Dead bait – like dead mullet or even a cut half of a big stinky jack – can be very very productive when you're surf fishing. Remember that movie "Jaws"? The chick that starred in the movie for the first three minutes walked into the surf. As in walked into the water. The monster who took her place as lead in the movie was swimming within sixty yards. Here they swim within 20. It's said that if you have ever swam in the Gulf of Mexico you've been within 100 yards of one. Dead bloody bait can hook things you would not want to release with a pair of needle-nose pliers. In coming months local shark legend Keith Knecht is going to be offering classes in how to catch monster shark on our local beaches.
                                           

Safety

If you are going fishing alone, tell somebody. Never go fishing alone without somebody knowing when they need to call the cops. The sun will kill you slowly, but it will kill you. If you're fishing in the surf, use sunscreen and plenty of it. And wear a hat, for heaven's sake.

Courtesy

People are swimming on our beaches. Find a place they're not swimming.

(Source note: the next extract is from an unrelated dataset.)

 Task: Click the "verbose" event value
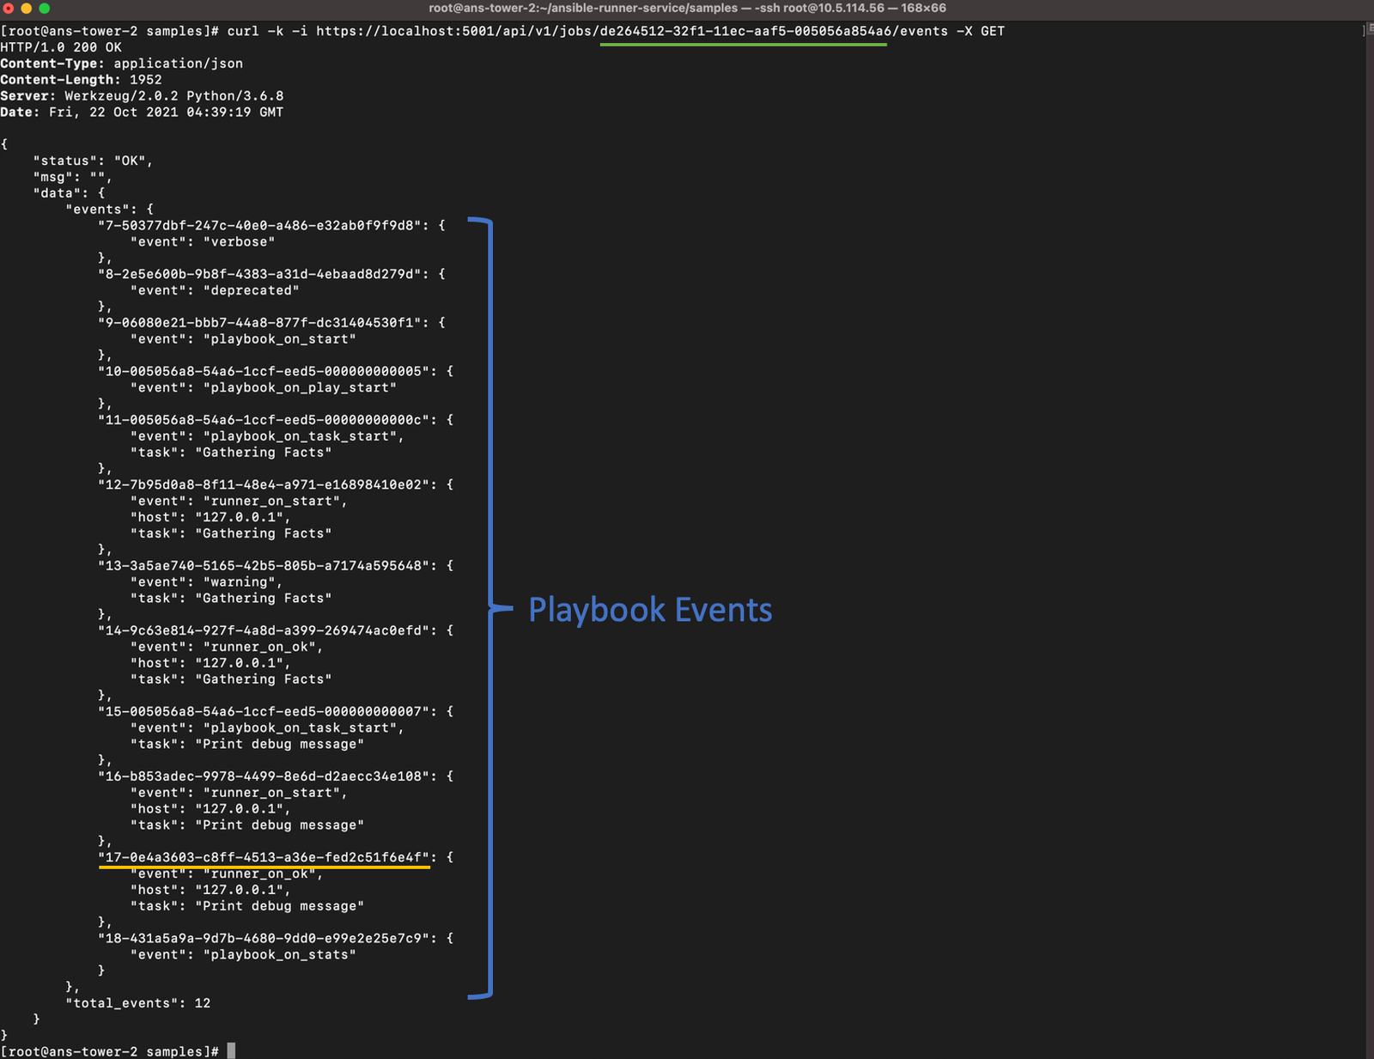pyautogui.click(x=239, y=241)
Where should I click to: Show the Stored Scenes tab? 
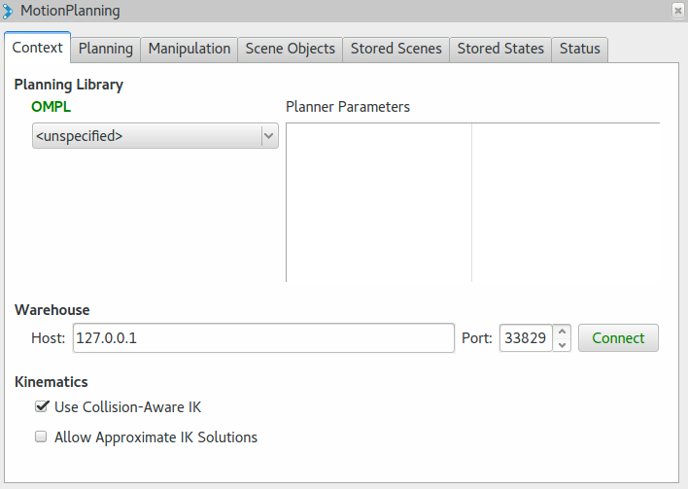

If you do share the beach, remember you're sharing the beach. If you're wading, you have to swing-cast sideways to get distance. Don't do it when there are three young kids in the water splashing their little shark-float. And don't hook them. They stop fighting after the first run anyway, and their parents are waiting there with their lawyers. There's no better way to ruin your day than litigation, right?

Species you can catch surf fishing

We're going to be talking about each of these, but as far as species you can catch just about anything surf fishing. If you are able to fish in the surf on the East Coast- Snook, Pompano, Jacks, Croaker, or Gulf Coast from April through June, you are likely to catch a ton of snook, big redfish, and cobia. Oh boy, the cobia. They run big and they run right inside that trough, often pushing snook out of the way. It is cobia time!